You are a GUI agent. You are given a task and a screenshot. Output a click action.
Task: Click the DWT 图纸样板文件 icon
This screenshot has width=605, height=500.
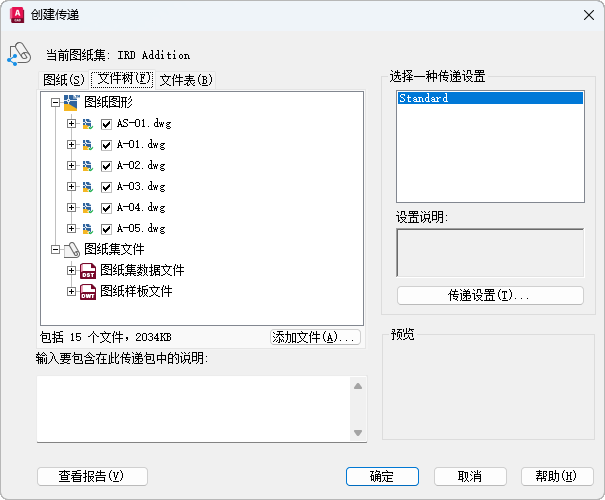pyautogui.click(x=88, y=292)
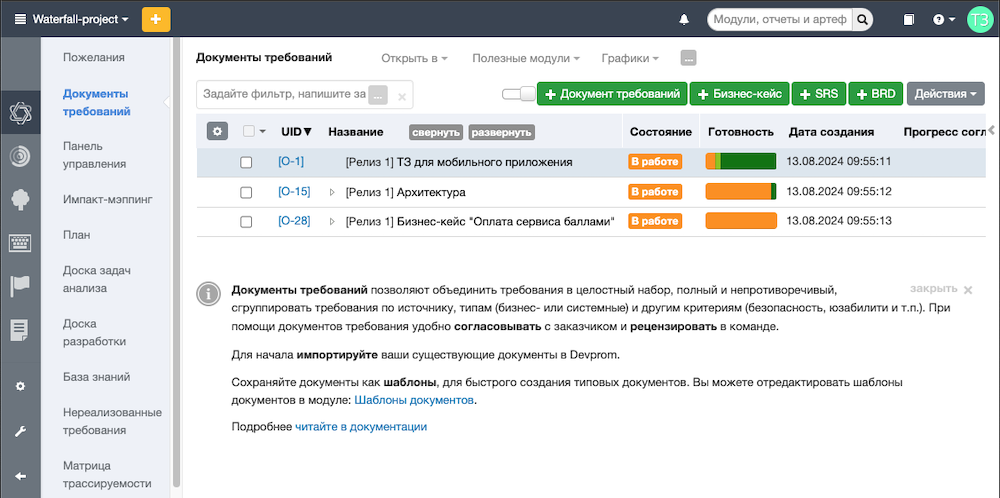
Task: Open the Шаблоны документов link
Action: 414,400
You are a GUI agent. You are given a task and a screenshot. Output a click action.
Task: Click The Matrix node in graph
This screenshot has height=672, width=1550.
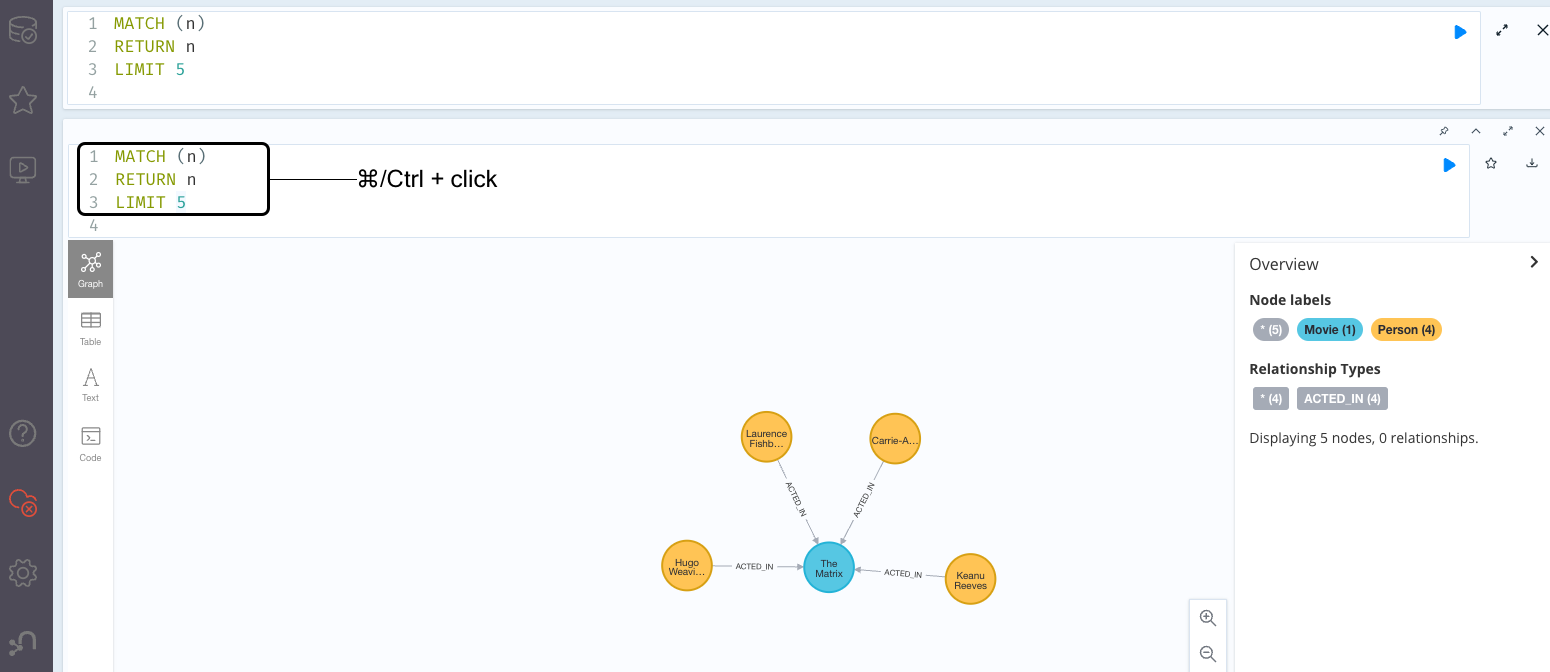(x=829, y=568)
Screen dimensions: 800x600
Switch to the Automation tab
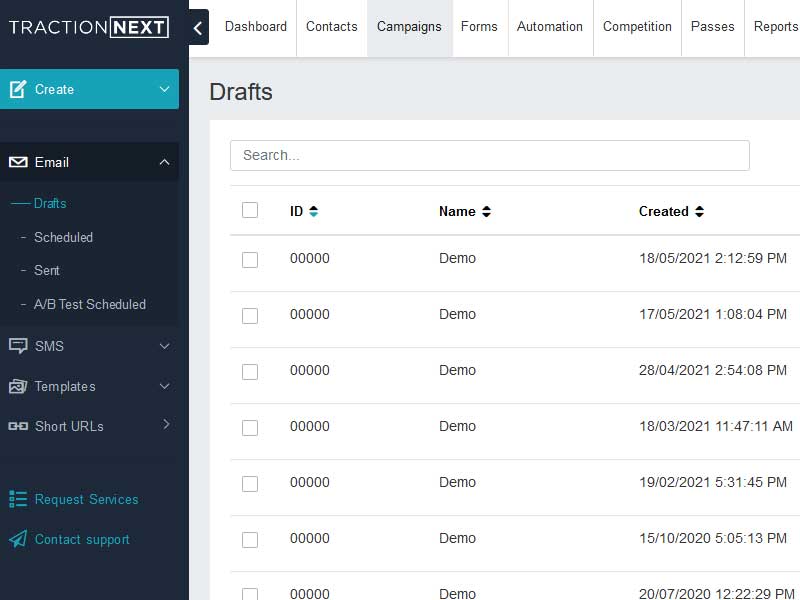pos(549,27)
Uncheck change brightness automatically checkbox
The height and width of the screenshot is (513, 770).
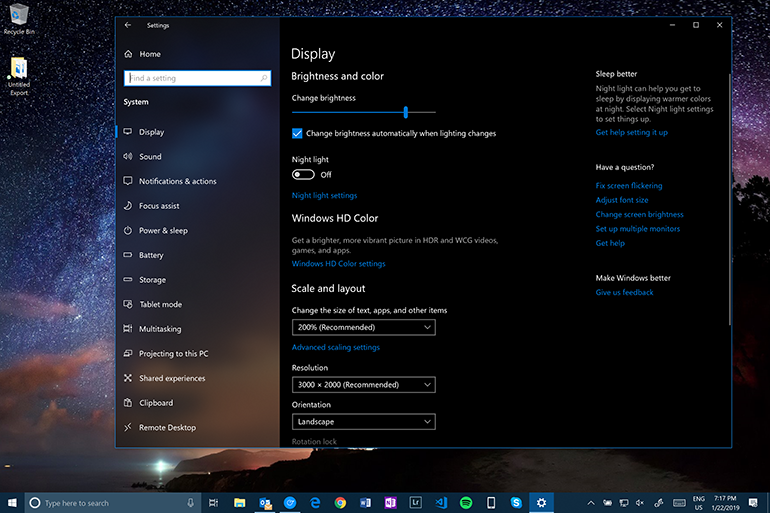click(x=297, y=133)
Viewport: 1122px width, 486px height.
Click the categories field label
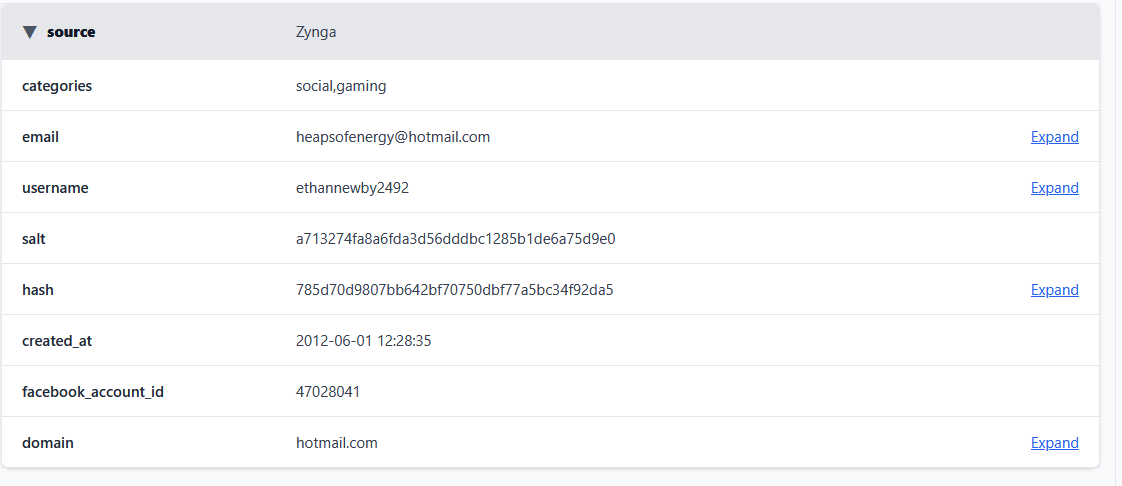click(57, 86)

* WORK INSTRUCTIONS: Word-for-word repeat, images excluded: return all the data.

* OUTPUT FOR THIS EXERCISE:
You are a GUI agent. You are given a task and a screenshot. Output a click action.
Task: Click the DWT 图纸样板文件 icon
This screenshot has width=605, height=500.
pyautogui.click(x=88, y=292)
Task: Open the Шаблоны документов link
Action: 414,400
You are a GUI agent. You are given a task and a screenshot. Output a click action.
Task: Click The Matrix node in graph
This screenshot has height=672, width=1550.
(x=829, y=568)
Screen dimensions: 800x600
Switch to the Automation tab
pos(549,27)
Uncheck change brightness automatically checkbox
The height and width of the screenshot is (513, 770).
click(x=297, y=133)
Viewport: 1122px width, 486px height.
Click the categories field label
click(57, 86)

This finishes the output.